Comment 8 Garrett Wollman freebsd_committer 2021-04-21 14:51:02 UTC
(In reply to Warner Losh from comment #6)
The next POSIX revision is currently in preparation and will be aligned with C17.
Comment 9 Warner Losh freebsd_committer 2021-04-21 15:10:33 UTC
(In reply to Garrett Wollman from comment #8)
> The next POSIX revision is currently in preparation and will be aligned with C17.

Excellent.
Comment 10 Eldred Habert 2021-04-21 19:38:06 UTC
(In reply to Warner Losh from comment #7)

Hey, upstream here. Thank you very much Tobik both for reporting the issue to us and here ^^

I interpret the following:

> Additional symbols not required or explicitly permitted by IEEE Std 1003.1-2001 to be in that header shall not be made visible, except when enabled by another feature test macro.

... as permitting the use of C11 functionality, since our codebase specifies the `-std=gnu11` flag (which should be c11, but we had to switch to fix the build with DJGPP), itself defining __STDC_VERSION__ to request `static_assert`.

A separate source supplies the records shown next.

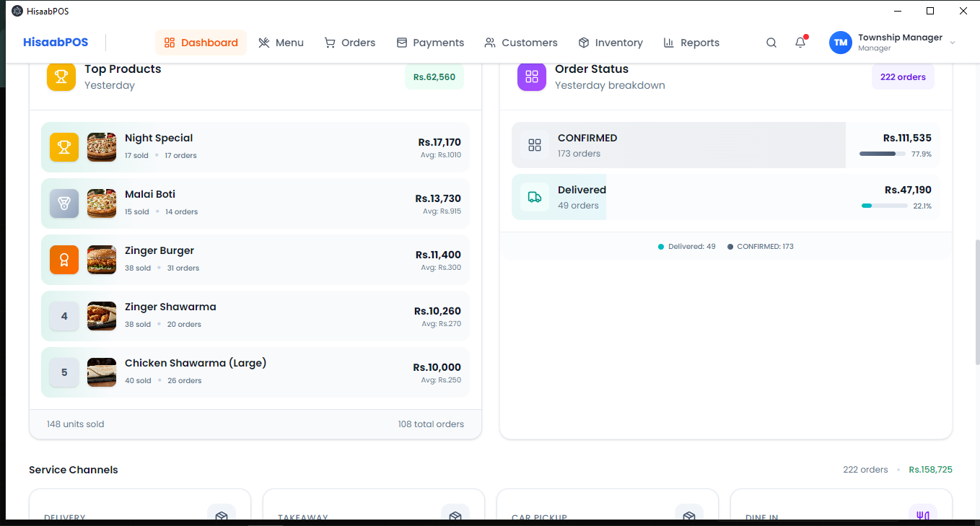The image size is (980, 526).
Task: Open the Reports section
Action: (691, 43)
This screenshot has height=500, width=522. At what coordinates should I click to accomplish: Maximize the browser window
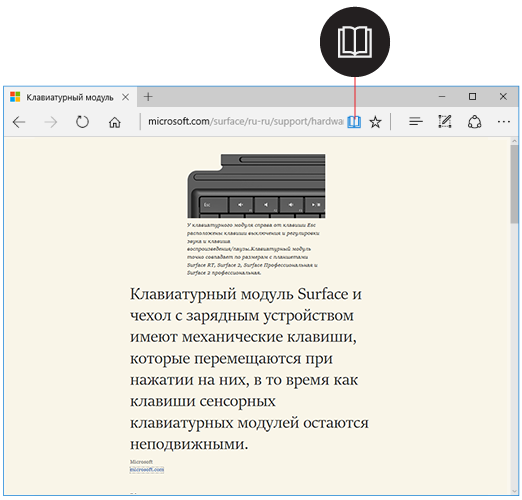click(472, 97)
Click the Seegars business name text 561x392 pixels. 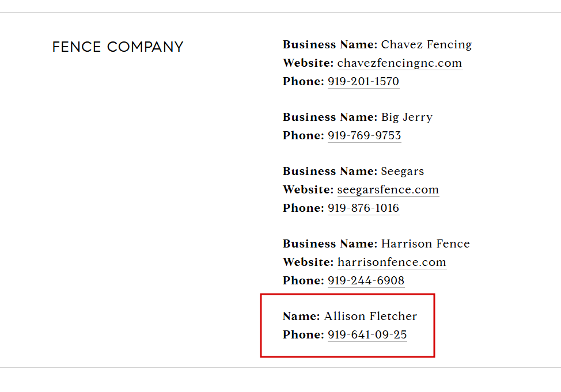(402, 172)
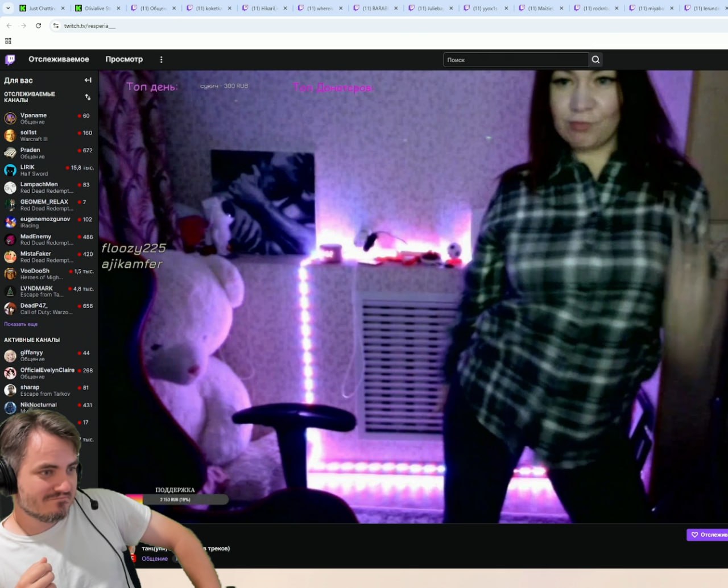Click the search magnifier button
Viewport: 728px width, 588px height.
[595, 60]
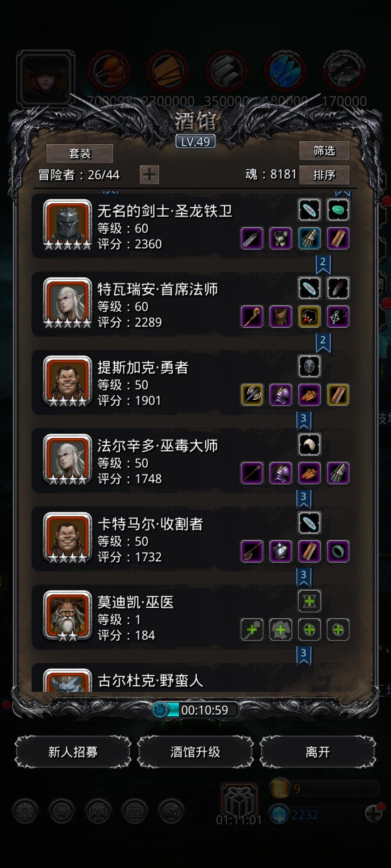Open the sword slot of 无名的剑士·圣龙铁卫

pos(252,238)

That point has been made already, and I disagree with the following reply to it:

> I would interpret that as requesting undefined behavior. POSIX is C99 and C99 only. You requested POSIX, and then requested something else also. That behavior is not defined. Pick one or the other, but you cannot have both as there's no well-defined way to provide both.

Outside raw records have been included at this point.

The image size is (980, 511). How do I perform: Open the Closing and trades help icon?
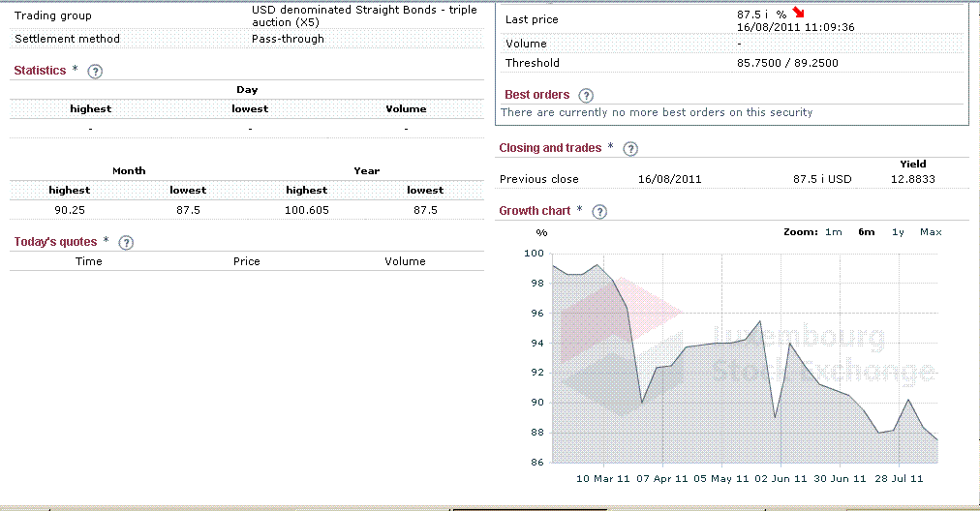point(630,149)
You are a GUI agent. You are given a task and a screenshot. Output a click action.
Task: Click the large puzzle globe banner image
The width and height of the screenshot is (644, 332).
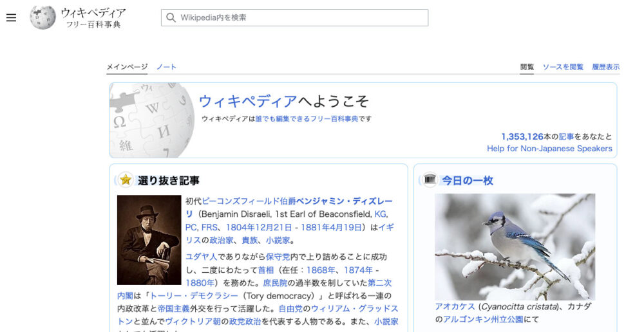pos(151,120)
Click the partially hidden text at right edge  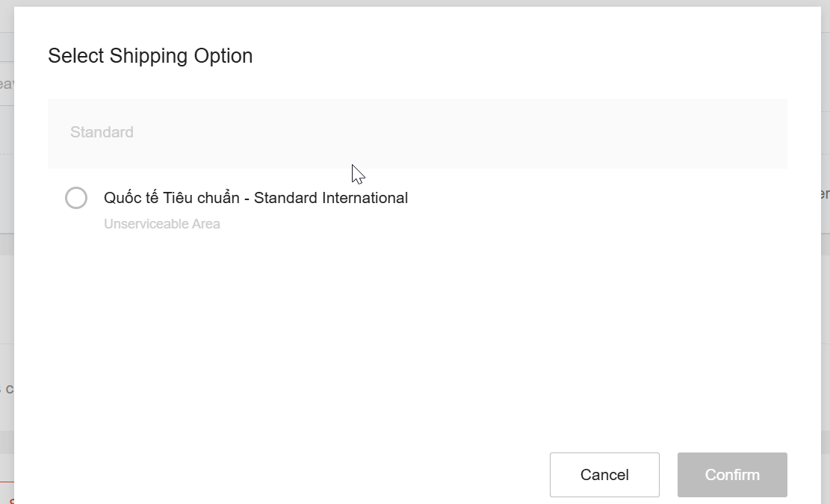tap(825, 194)
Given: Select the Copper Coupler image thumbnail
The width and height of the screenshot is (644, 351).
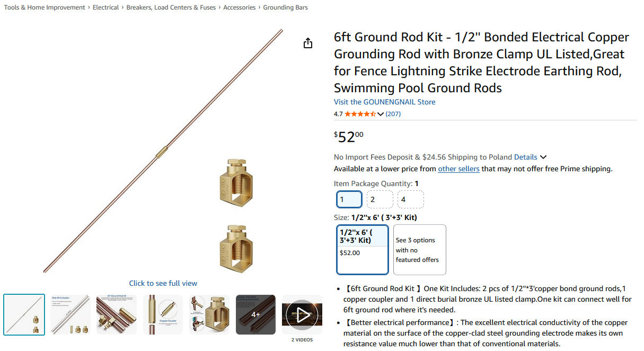Looking at the screenshot, I should tap(163, 314).
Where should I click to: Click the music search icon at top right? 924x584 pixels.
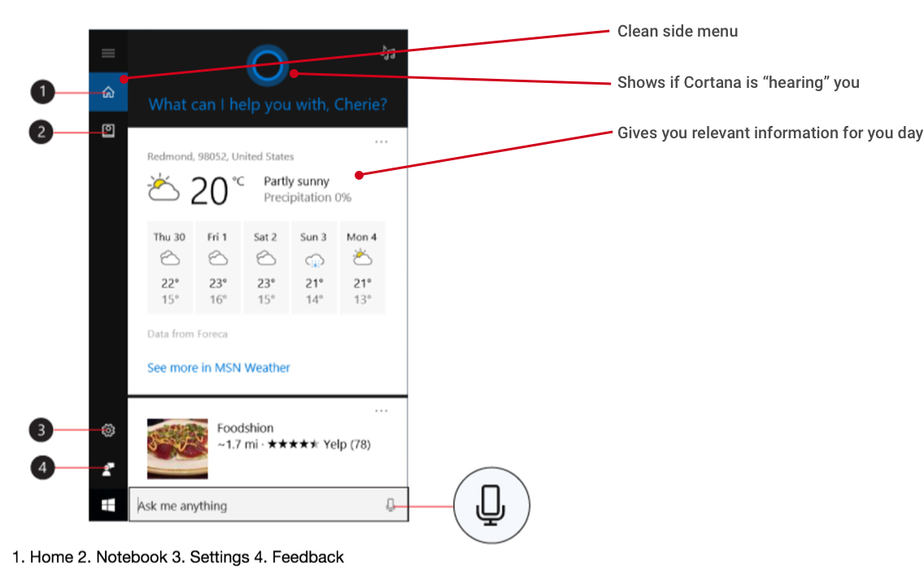pyautogui.click(x=388, y=52)
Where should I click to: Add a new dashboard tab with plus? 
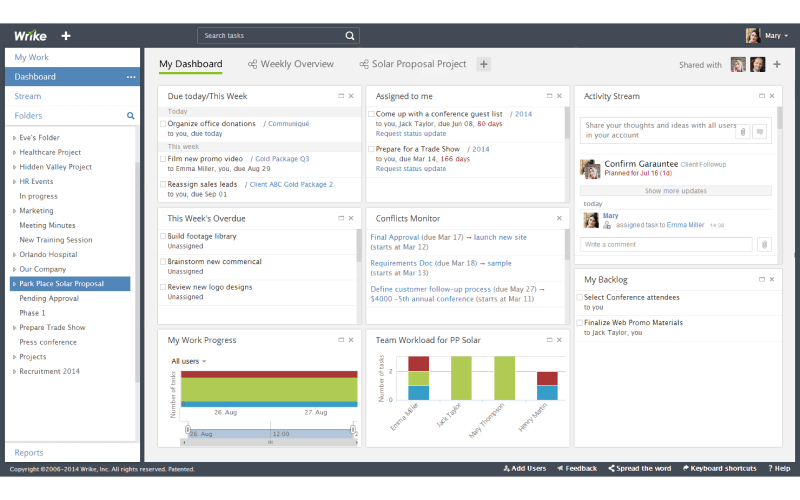(484, 64)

I don't read the snippet copied in Comment #6 as "POSIX requires C99 functionality, neither more nor less", but rather "POSIX does not aim to be https://xkcd.com/927/, thus definitions were aligned on C99 whenever possible". As far as I'm aware, C11 does not make any modifications to the standard that are incompatible with POSIX 2008, and thus there are no conflicts, and hence, no undefined behavior.

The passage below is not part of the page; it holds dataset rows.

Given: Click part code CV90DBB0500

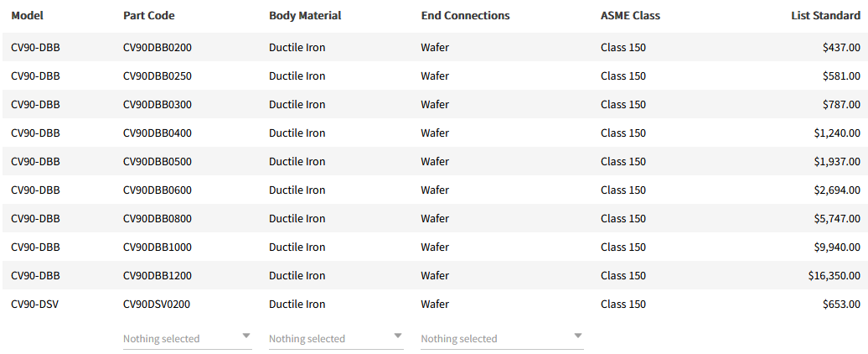Looking at the screenshot, I should (x=158, y=162).

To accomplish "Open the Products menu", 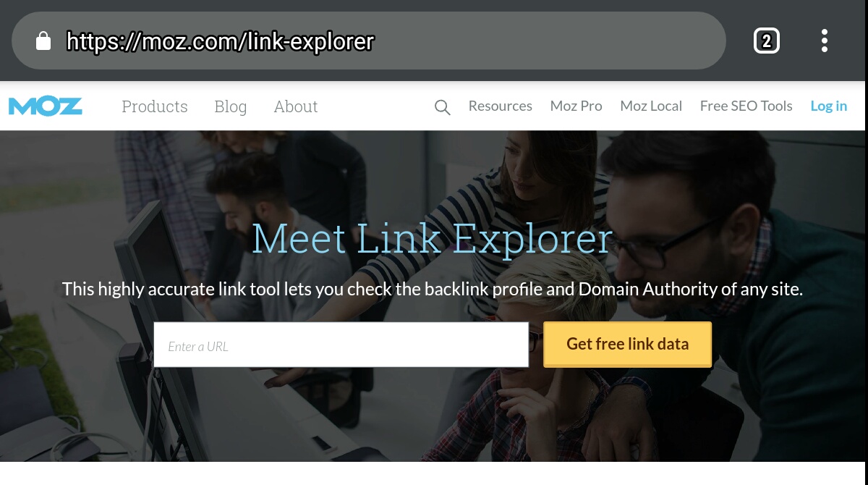I will (155, 106).
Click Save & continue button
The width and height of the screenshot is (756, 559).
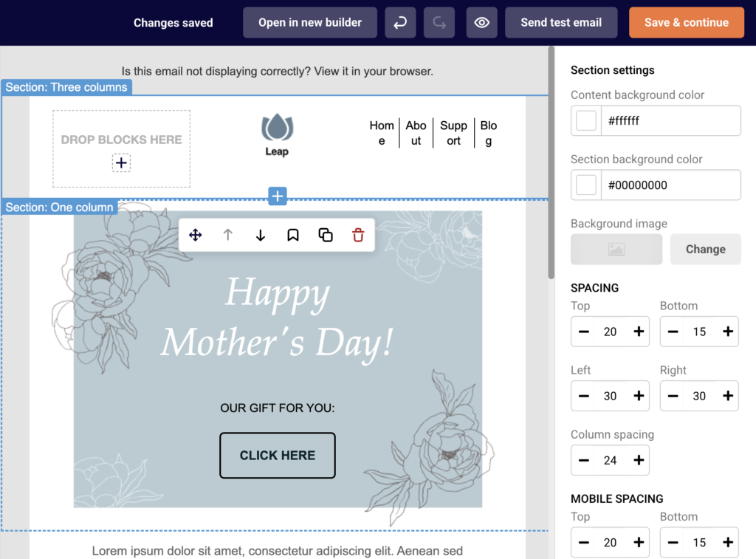click(x=686, y=22)
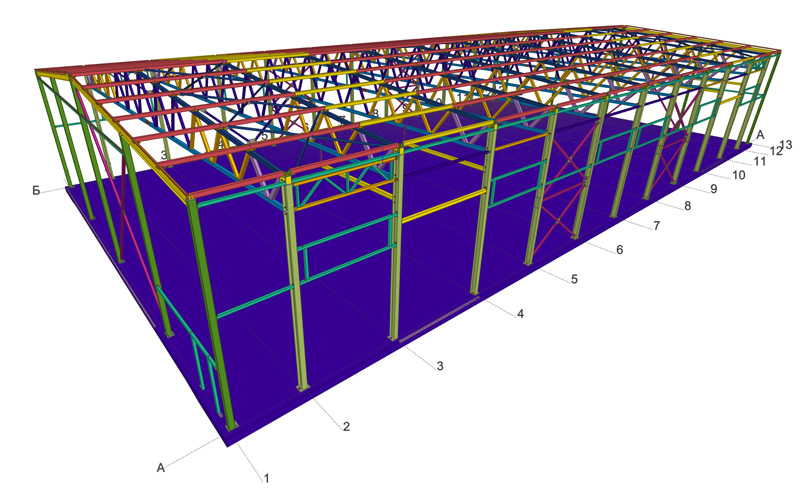Click the column base at axis 2

coord(301,386)
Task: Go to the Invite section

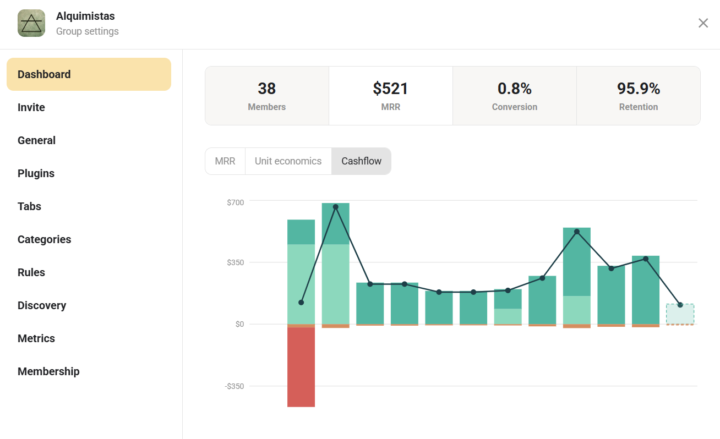Action: (32, 107)
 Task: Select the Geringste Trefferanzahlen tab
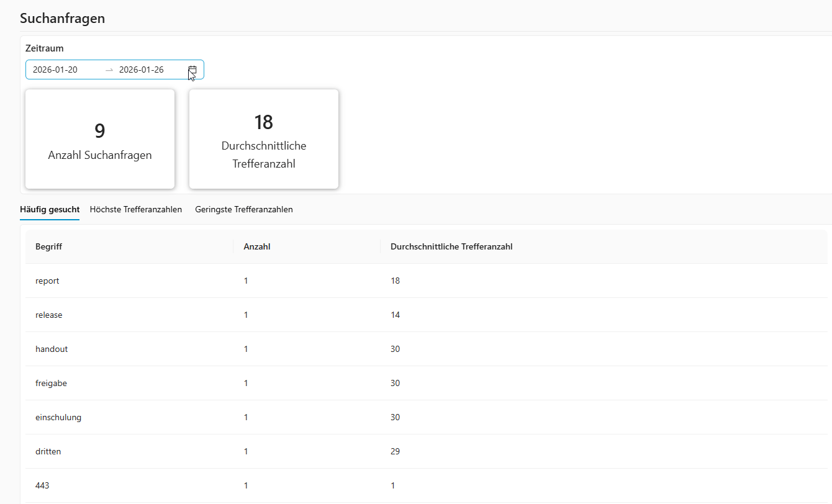[x=243, y=209]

I back this up by POSIX allowing other feature test macros to define symbols outside of POSIX's scope; if defining any other such macros would result in UB, why would the standard explicitly allow it?
Comment 11 Warner Losh freebsd_committer 2021-04-21 20:06:07 UTC
> As far as I'm aware, C11 does not make any modifications to the standard that are incompatible with POSIX 2008, and thus there are no conflicts, and hence, no undefined behavior.

C11 adds things. Those additions intrude into the namespace that POSIX allows the user to use. That's where the conflict arises.

The following should be a strictly conforming, even if compiled with C11 compiler, as there's no exception in POSIX for newer versions of C introducing new things. The requested change would make it not be.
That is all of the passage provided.